Task inputs: Begin
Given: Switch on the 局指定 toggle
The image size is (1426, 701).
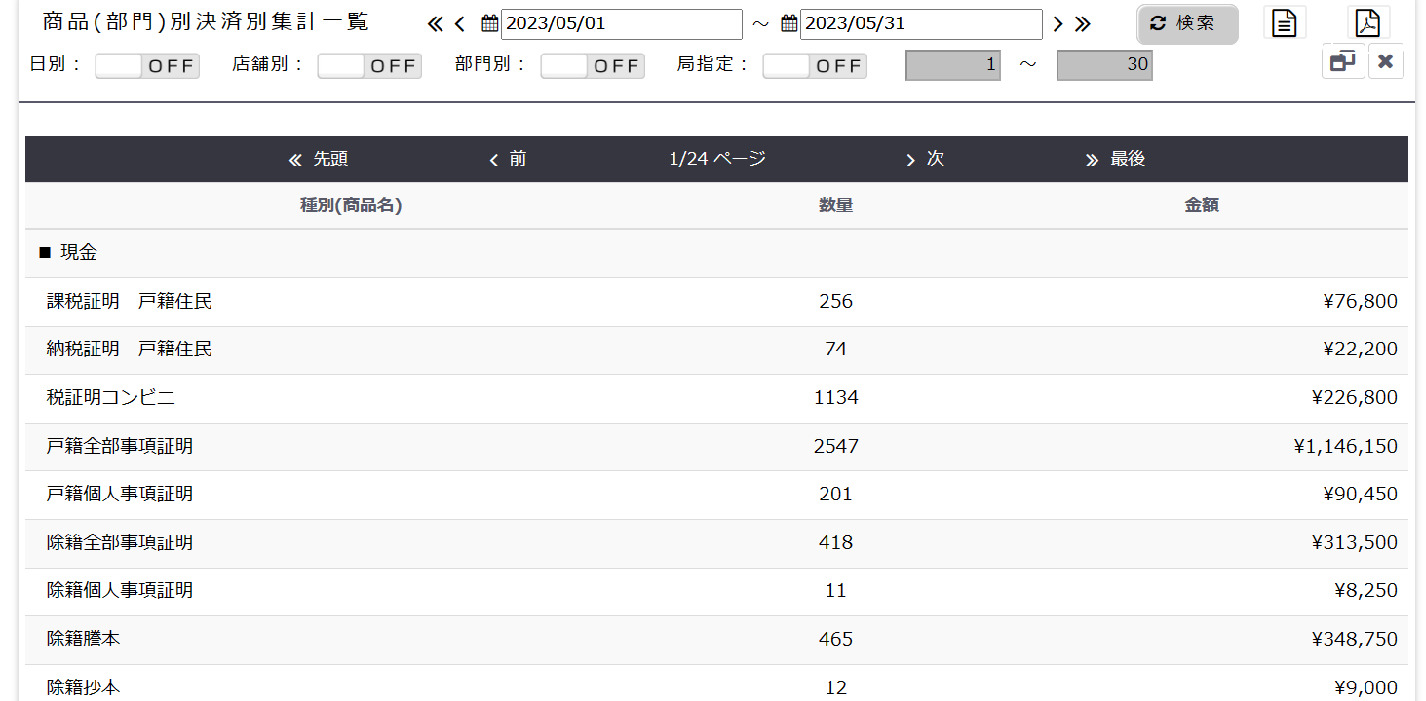Looking at the screenshot, I should tap(814, 66).
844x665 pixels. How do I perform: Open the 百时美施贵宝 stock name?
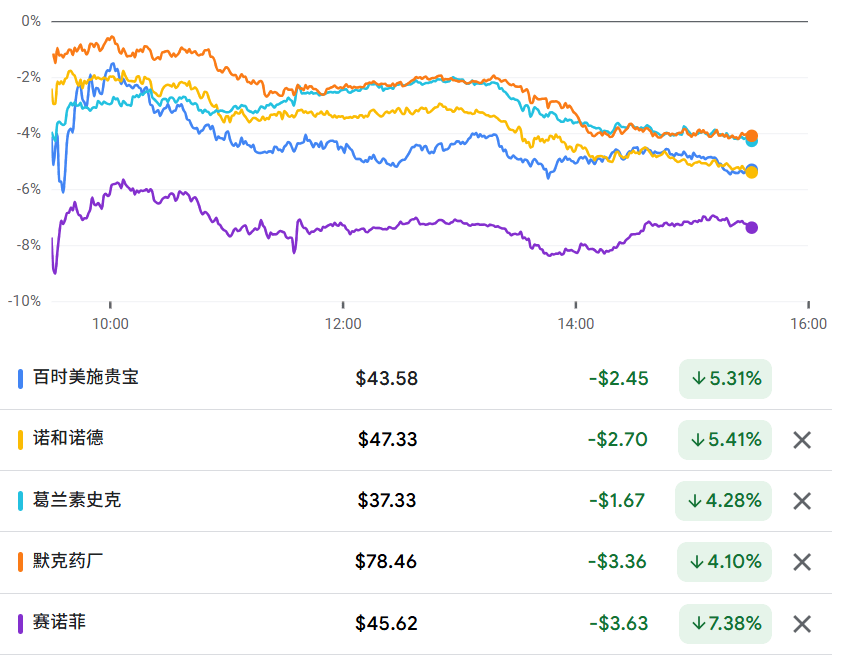tap(85, 377)
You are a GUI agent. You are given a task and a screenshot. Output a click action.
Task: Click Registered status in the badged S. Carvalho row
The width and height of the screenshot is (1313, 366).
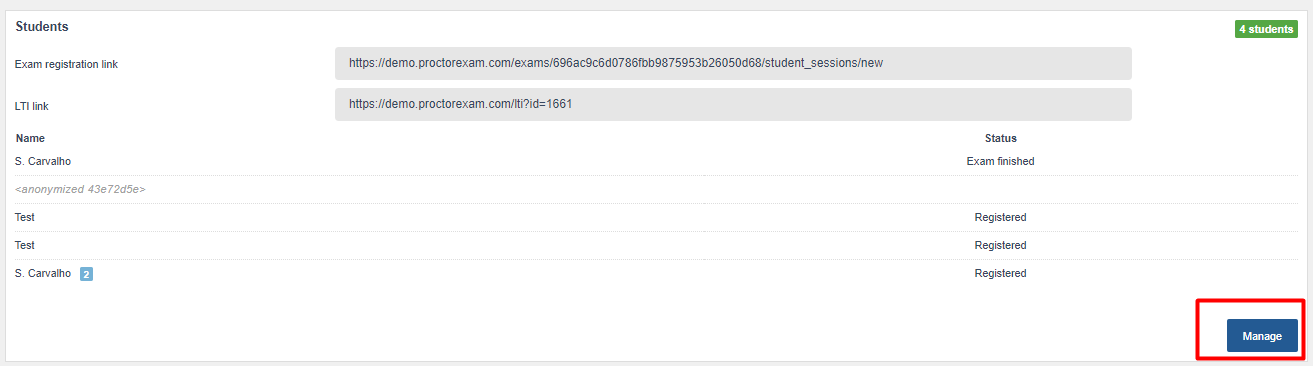click(1000, 273)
Task inputs: End
Problem details ::
Your reply should consist of the data, transcribed exactly, and should hold no pictures.

Result for this task ::
Given: Switch on the 局指定 toggle
The image size is (1426, 701).
Looking at the screenshot, I should tap(814, 66).
844x665 pixels. How do I perform: Open the 百时美施贵宝 stock name?
tap(85, 377)
You are a GUI agent. You are given a task and a screenshot. Output a click action.
Task: Click Registered status in the badged S. Carvalho row
The width and height of the screenshot is (1313, 366).
click(1000, 273)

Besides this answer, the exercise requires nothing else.